I went along and stuffed myself full with fresh hummus, fantastic berenjenas armenias (grilled aubergines stuffed with a mixture of cream cheese and walnut paste), lehmeyun (described as an ‘Armenian empanada’) and shish kebab on enormous skewers. After dinner we were treated to an entertaining Armenian dance from a mixture of students and parents – Adrian tells me that the ‘dance ensembles’ are some of the most important socialising groups in the colectividad.
‘Wherever an Armenian goes,’ says Adrian, ‘the first thing he does is build a church’. I visited the Catedral de San Gregorio el Iluminador, built on a square base with a conical dome, characteristic of Armenian temples. Outside there is a monument to the ‘Martires Armenios’ (Armenian martyrs) who died in the ‘genocide’. Inside, all the statues and paintings are accompanied by Armenian writing, and the service is conducted in the language too.
The church remains for Armenians central to social life. Adrian points out that following over three hundred years of occupation, from the Persians, to the Turks, to the Tsarist Russians, the church is the only part of the Armenian community that has remained solid throughout its history.

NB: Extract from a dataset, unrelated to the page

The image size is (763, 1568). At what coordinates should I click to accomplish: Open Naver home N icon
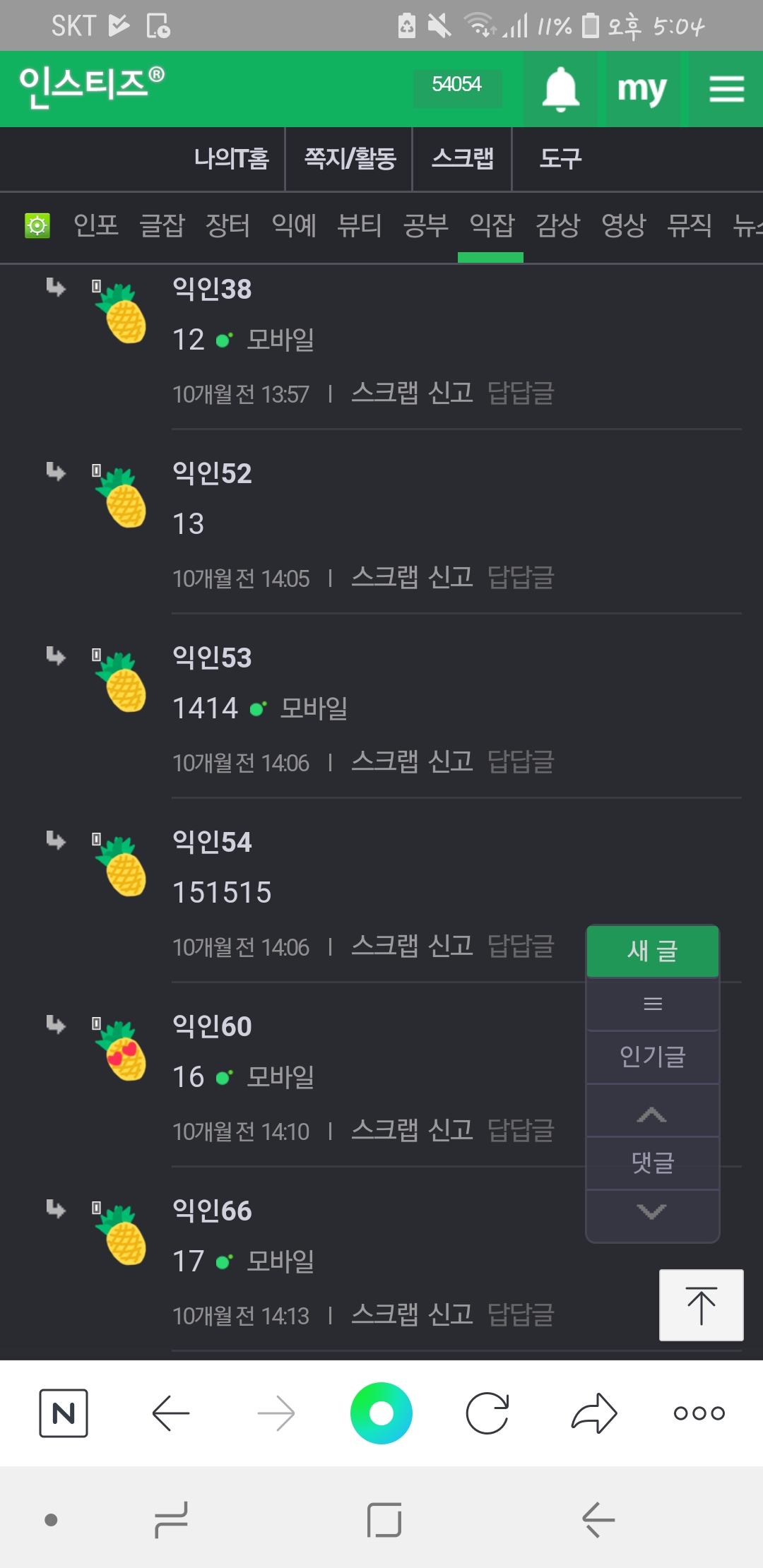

Adrian and I step into Centro Cultural Tadrón for a cafe oriental. I make the mistake of asking for a spoon. Adrian corrects me – this is eastern coffee, a thick, black, slightly sweet drink; stirring it would mix in the borra (sediment) and make it, basically, disgusting. It’s more than just a beverage, however: invert your cup onto the saucer, and let a borra reader take stock of the sediment’s unique shape – like reading tea leaves, with an Armenian twist. Tadrón also has a small theatre upstairs where they occasionally show plays in Armenian, and also holds Armenian cookery courses.
We talk about national identity, and I ask Adrian if he feels the Armenians have done enough to integrate into Argentine society. Adrian insists the only thing that distinguishes the Armenian collective from other populations of immigrants in Buenos Aires is their connection to their past. Many of them did not leave their country to follow a dream in Argentina – they left, as he points out, ‘to find peace’.
Adrian says that in Argentina, “yes, I am Armenian, in the sense that I have Armenian heritage, an Armenian surname”, but “of course I am Argentine”, he has lived here his whole life, he loves this country. “In Argentina I am Armenian, but in Armenia I am definitely an Argentine.”
Find Little Armenia on Calle Armenia, between Av Santa Fe and Av Cordoba, in Palermo.
Centro Cultural Tadrón: Niceto Vega 4802; tel. 4777 7976 (Borra reading takes place in Tadrón on Tuesdays and Thursdays between 5.30pm and 8.30pm, and on Sunday evenings between 7pm and 9pm.)
Union General Argentina de Beneficiencia: Armenia 1322, tel. 4771-6500 (call for reservations at the Friday night dinners)
You can also visit the Restaurante Armenia, on the first floor of the Asociación Cultural Armenia, Armenia 1366, tel. 4776 2500; El Viejo Agump, Armenia 1382, tel 4773 5081; Panadería Armenia, Scalabrini Ortiz 1317, tel 4831 4571.